After multivariable adjustment, all but one of the primary outcomes was significantly worse in women versus men:

• Aborted or canceled procedure: 3.0% vs. 2.9% (OR, 1.01; P = .87)
• Any adverse event: 6.3% vs. 3.9% (OR, 1.63; P < .001)
• Major adverse event: 4.1% vs. 2.0% (OR, 2.06; P < .001)
• Hospital stay more than 1 day: 16.0% vs. 11.6% (OR, 1.46; P < .001)
• Death: 58/0.3% vs. 37/0.1% (OR, 2.01; P = .001).

The authors point out that device-related adverse events are lower than in the PROTECT-AF and PREVAIL clinical trials of the Watchman, with 0.8% of patients developing a pericardial effusion requiring drainage and 1.2% having major bleeding, down from highs of 4.8% and 3.5%, respectively, in PROTECT-AF.

Although promising overall, adverse events among women were driven by higher rates of both pericardial effusion requiring draining (1.2% vs. 0.5%; P < .001) and major bleeding (1.7% vs. 0.8%; P < .001).

Commenting for this news organization John Mandrola, MD, Baptist Health, Louisville, Kentucky, expressed concern that despite its increasing popularity, the rate of serious complications appears to be increasing for the preventive procedure. “That’s peculiar because you’d expect increased experience and device iterations to decrease complications. And the NCDR data surely undercounts the real rate of adverse events because it only includes in-hospital complications.”

Based on the current data, he observed that there’s a 3% chance for a major complication overall, with the typical female Watchman patient facing a 6% chance of any adverse event and 4% risk for a major adverse event during her hospital stay alone.

“The striking difference in complications in women is a super important observation because higher upfront risk has an even more negative effect on the harm-benefit calculus of this procedure,” Dr. Mandrola said.

“Some of the increased harm in women may have been due to the slightly higher rate of comorbid conditions, but that is real-life,” he said. “Registry data like this is extremely valuable because, unlike the carefully selected randomized trial, registries reflect what is actually being done in practice.”

Dr. Hsu agreed that the absolute numbers are concerning. Nevertheless, “it doesn’t necessarily sound an alarm that our adverse events are worse in contemporary practice or that adverse events continue to increase. But, in general, it just points to the fact that there is this inherent larger risk in women, compared with men, and that we need to, first, figure out why, and second, we need to figure out how to improve.”

Strategies to mitigate procedural risk included ultrasound-guided venous access, preprocedural imaging, improved proficiency with LAAO devices, and continued development of safer devices, they note.

Despite the more generalizable nature of registry data, “the results of this study should not result in differing sex-based thresholds for LAAO implant,” the authors conclude.

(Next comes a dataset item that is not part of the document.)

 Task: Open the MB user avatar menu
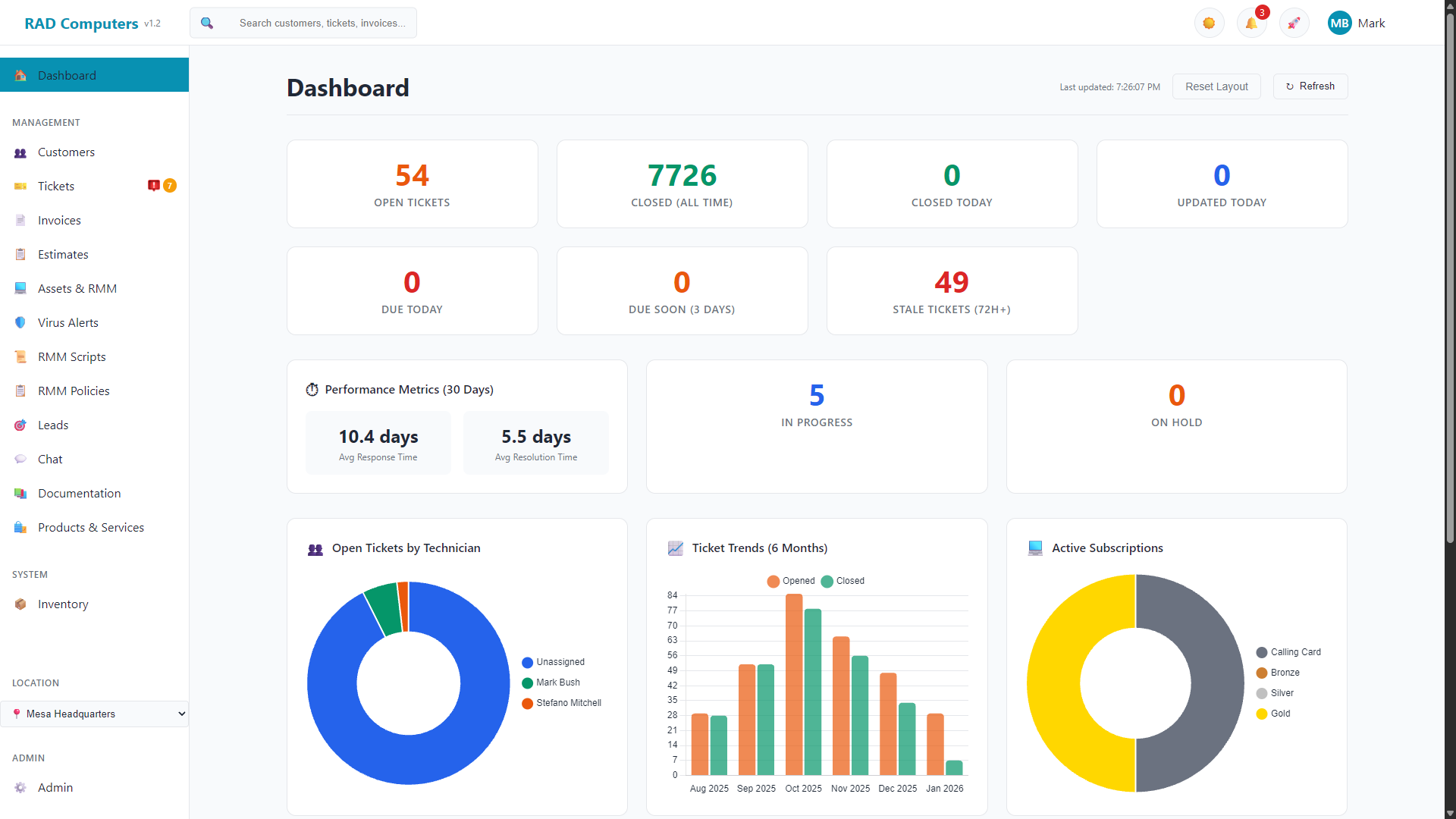click(x=1339, y=24)
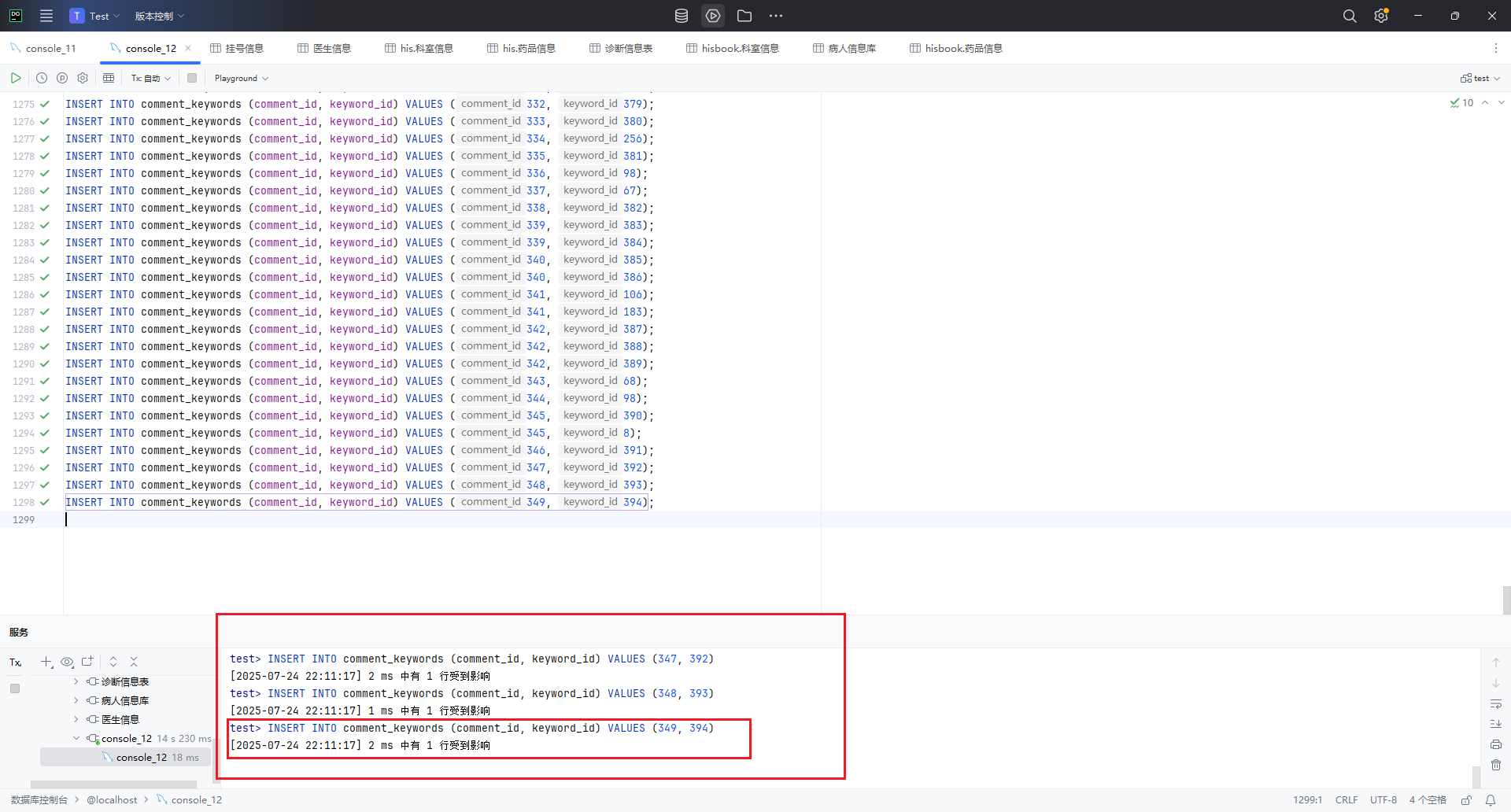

The study was supported by the American College of Cardiology Foundation’s NCDR. Dr. Hsu reports financial relationships with Medtronic, Boston Scientific, Abbott, Biotronik, Janssen Pharmaceutical, Bristol Myers Squibb, Pfizer, Biosense Webster, Altathera Pharmaceuticals, and Zoll Medical and holding equity interest in Acutus Medical and Vektor Medical outside the submitted work. Dr. Darden reports no relevant financial relationships. Dr. Mandrola is a regular contributor to Medscape Cardiology.

A version of this article first appeared on Medscape.com.